To investigate whether tamoxifen has on‐target effect in PCa cells, and to further identify the new targets of tamoxifen, ISA‐2011B, and combination of both agents in PCa cells, we subjected total RNA that were isolated from PC‐3 cells treated with tamoxifen (10 µm), ISA‐2011B (25µ) or combination of both agents to the next‐generation RNA sequencing analysis (RNA‐seq). RNA‐seq analysis is a highly sensitive method. To avoid unspecific changes resulted from the high rate of apoptosis, we used doses of tamoxifen at 10 µm), ISA‐2011B at 25µ in treatment experiments for RNA‐seq analysis. Bioinformatics analysis of the transcriptomic data revealed that MMP9 was mostly negatively affected by tamoxifen treatment (P < 0.001, Fig. 1E), while PIP5K1A and CCND1 were uniquely down‐regulated, and CDKN1B was upregulated by ISA‐2011B (P < 0.001, Fig. 1E). The key marker genes that are involved in proliferation, survival, and invasion of PCa, including AKT1, FLT1, FLK1, CDK1, CCNE1, and CCNB1, were down‐regulated by tamoxifen or ISA‐2011B alone (P < 0.001, Fig. 1E). Significantly, these key marker genes were down‐regulated by tamoxifen and ISA‐2011B combined together at higher degrees compared with that of tamoxifen or ISA‐2011B alone (P < 0.001, Fig. 1E). Taken together, tamoxifen alone or together with ISA‐2011B may exert their effects on PCa cells by specifically targeting a panel of genes that control cancer cell proliferation, survival, and invasion.

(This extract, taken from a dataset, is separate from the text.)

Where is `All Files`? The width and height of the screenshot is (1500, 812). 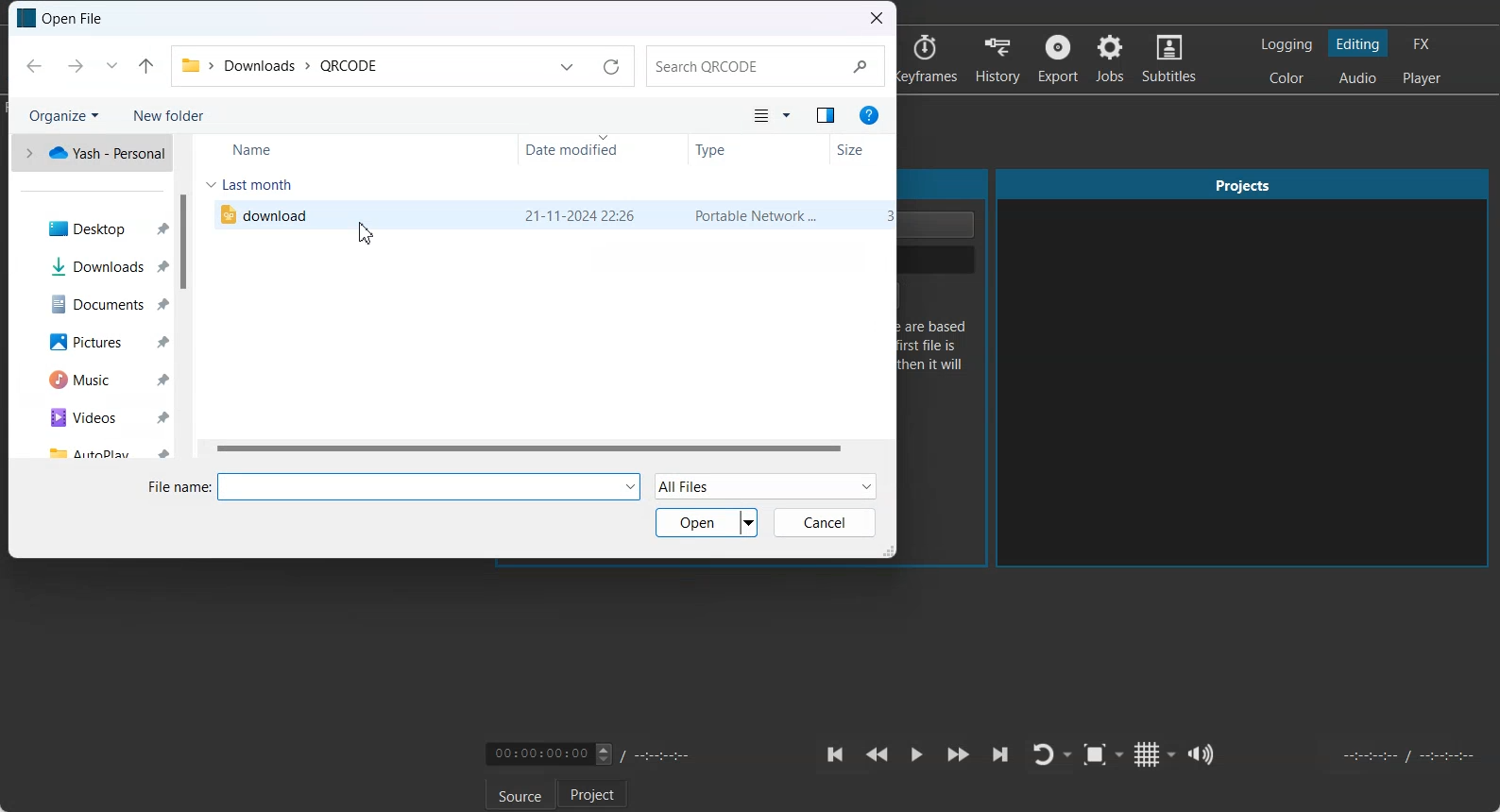
All Files is located at coordinates (767, 487).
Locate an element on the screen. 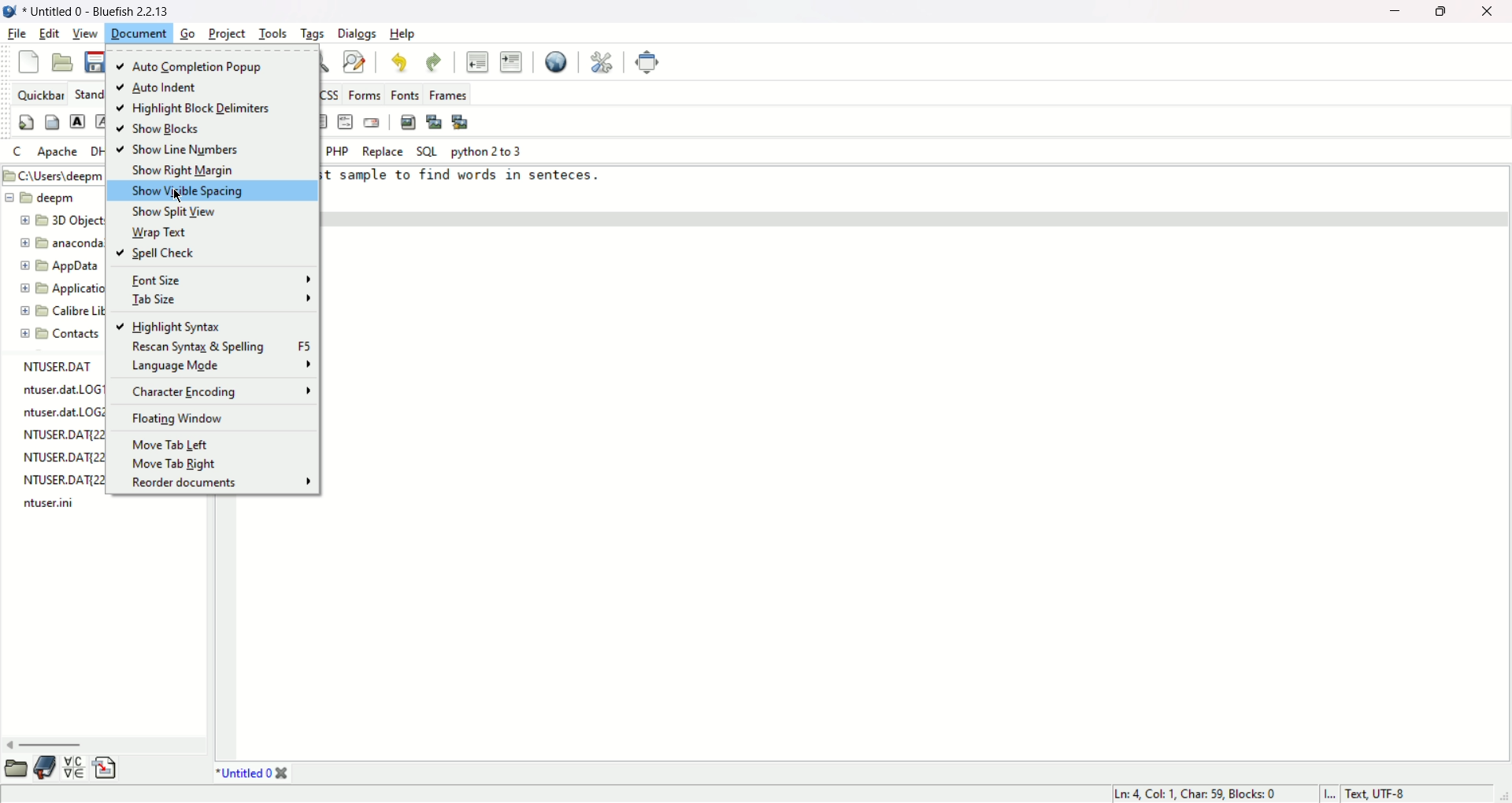  find and replace is located at coordinates (354, 65).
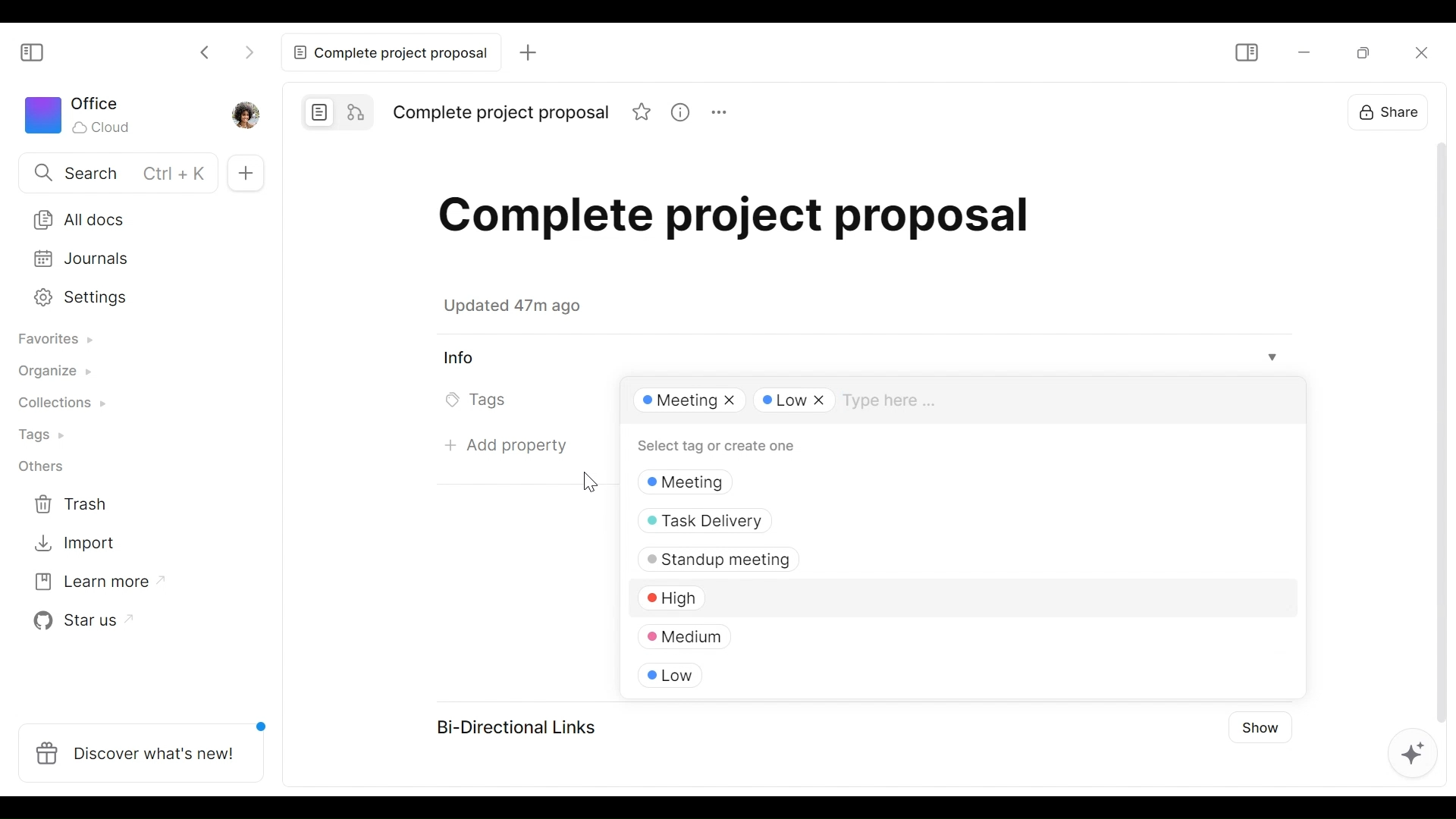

To validate our findings from RNA‐seq assays, immunoblot analysis of PC‐3 cells that were treated with tamoxifen, ISA‐2011B alone, or together was performed by using antibodies against a panel of the candidate proteins as mentioned above. Expression of ERα, a specific target of tamoxifen, was firstly examined and was found to be significantly downregulated in tamoxifen‐treated cells compared with controls (control mean = 0.86, 95% CI: 0.84–0.88; tamoxifen mean = 0.63, difference = 0.63, 95% CI: 0.53–0.73, P = 0.036, Fig. 1F). Further, expression of cyclin D1, a key target of ERα, was remarkably decreased in tamoxifen‐treated cells compared with controls (control mean = 1.19, 95% CI: 1.18–1.20; tamoxifen mean = 0.01, difference = 1.17, 95% CI: 0.01–0.04, P < 0.001; Fig. 1F), suggesting an on‐target engagement of tamoxifen in PC‐3 cells. ISA‐2011B treatment had no pronounced effect on ERα expression, but led to a significantly decrease in cyclin D1 expression compared with controls (control mean = 1.19, ISA‐2011B mean = 0.66, difference = 0.53, 95% CI: 0.47–0.85, P = 0.010, Fig. 1F), which was consistent with data from RNA‐seq analysis. Combination treatment using tamoxifen and ISA‐2011B together exhibited more pronounced effect, resulting in diminished cyclin D1 expression in PC‐3 cells (Fig. 1F).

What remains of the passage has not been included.